By Sarah Drumm, Sifted
Investors are taking sustainability solutions seriously. So what should founders make sure they're getting across to VCs when they meet? Greta Monstavice, cofounder of Lithuanian accelerator and fund Katalista Ventures, which focuses on the “triple top line” of people, planet and profit, filled us in.
Focus on the scale of the problem. “One [pitching] framework is to tell your story, then tell a story your audience can relate to, and then go wider and tell the story of what the future looks like with this amazing, brilliant solution,” Monstavice says. “But with sustainability, it's not a personal story — it's global. The biggest questions that investors will ask are: is there really a problem? How big is this problem?

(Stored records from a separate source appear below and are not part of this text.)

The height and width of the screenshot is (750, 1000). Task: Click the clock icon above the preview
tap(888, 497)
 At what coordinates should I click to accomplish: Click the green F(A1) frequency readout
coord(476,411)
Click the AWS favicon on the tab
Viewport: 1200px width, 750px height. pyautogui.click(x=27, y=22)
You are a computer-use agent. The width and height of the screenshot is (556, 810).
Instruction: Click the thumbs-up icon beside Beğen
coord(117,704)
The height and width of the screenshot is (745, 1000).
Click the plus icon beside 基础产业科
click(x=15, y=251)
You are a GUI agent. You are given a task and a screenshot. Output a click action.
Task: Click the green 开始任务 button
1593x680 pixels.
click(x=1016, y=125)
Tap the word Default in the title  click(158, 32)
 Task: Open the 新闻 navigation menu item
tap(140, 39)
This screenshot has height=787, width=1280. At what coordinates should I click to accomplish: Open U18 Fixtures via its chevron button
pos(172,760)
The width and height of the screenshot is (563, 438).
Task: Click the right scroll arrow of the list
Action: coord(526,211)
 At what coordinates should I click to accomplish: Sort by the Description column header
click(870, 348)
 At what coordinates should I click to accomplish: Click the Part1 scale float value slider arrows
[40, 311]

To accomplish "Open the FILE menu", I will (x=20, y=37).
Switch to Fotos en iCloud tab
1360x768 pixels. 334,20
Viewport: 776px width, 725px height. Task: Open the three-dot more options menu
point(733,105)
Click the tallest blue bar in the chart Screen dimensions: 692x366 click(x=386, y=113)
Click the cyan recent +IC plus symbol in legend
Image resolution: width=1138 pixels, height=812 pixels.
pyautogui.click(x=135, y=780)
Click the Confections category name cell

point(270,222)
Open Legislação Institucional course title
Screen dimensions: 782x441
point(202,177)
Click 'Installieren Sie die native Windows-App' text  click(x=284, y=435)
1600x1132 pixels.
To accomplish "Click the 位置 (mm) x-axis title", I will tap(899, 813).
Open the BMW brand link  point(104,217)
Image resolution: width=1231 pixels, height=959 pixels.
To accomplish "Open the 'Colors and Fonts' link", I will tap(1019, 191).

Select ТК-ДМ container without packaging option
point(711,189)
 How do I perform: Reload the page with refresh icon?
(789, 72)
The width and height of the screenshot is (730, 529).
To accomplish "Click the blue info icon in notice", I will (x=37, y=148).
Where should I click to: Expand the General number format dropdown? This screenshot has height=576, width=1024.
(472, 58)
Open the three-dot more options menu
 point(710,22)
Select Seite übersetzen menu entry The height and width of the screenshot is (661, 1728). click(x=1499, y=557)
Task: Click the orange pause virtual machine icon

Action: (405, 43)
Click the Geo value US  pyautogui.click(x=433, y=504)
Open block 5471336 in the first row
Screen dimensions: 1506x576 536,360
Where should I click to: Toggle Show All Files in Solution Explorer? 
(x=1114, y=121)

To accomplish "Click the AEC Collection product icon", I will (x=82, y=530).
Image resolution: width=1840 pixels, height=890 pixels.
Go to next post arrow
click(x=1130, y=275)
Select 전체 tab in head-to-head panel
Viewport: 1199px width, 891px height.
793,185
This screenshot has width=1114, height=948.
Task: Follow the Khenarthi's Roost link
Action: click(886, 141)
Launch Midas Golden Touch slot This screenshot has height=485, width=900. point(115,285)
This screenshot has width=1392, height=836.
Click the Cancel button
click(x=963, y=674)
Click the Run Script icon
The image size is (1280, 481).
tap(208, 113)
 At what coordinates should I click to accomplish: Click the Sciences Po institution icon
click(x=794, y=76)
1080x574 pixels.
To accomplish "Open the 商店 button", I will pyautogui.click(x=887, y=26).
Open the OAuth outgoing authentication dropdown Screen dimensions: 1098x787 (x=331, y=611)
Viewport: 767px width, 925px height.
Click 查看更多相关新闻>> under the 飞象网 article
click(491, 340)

And is there anyone who’s willing to pay for it?”
Explain why your customer will bite. “If you’re [targeting] a market that’s at the beginning of its sustainability journey, we’d suggest focusing on selling points like [how you can help boost] employee engagement, customer loyalty or profitability, which are three things that are very important for any business,” Monstavice says. “This is how you bridge sustainable thinking to businesses that aren’t quite there yet.”
Offer a painkiller — not a vitamin. “One of the most crucial things we ask startups: are you a painkiller or a vitamin? All of the nice-to-haves [vitamins] get cut from company budgets as soon as Covid or another crisis hits." “If you offer a painkiller, and you're solving a real problem, you’re in a much better place to survive and be more resilient.”
A clear path to profitability is important. “In a meeting, you have to prioritise [what you talk about], and I would prioritise showing that you have a good business,” Monstavice says. “Because if you don’t have sophisticated financials, you’re not going to be able to scale your people and planet impact.”
You don’t have to use the S word. “I’ve met businesses that don’t really communicate themselves as sustainable,” Monstavice says, noting that some startups worry it may put investors off. Instead, they focus on the business model. “It’s maybe not entirely right, but at the same time it’s a good exercise for any startup — you have to [demonstrate you are] financially sustainable.”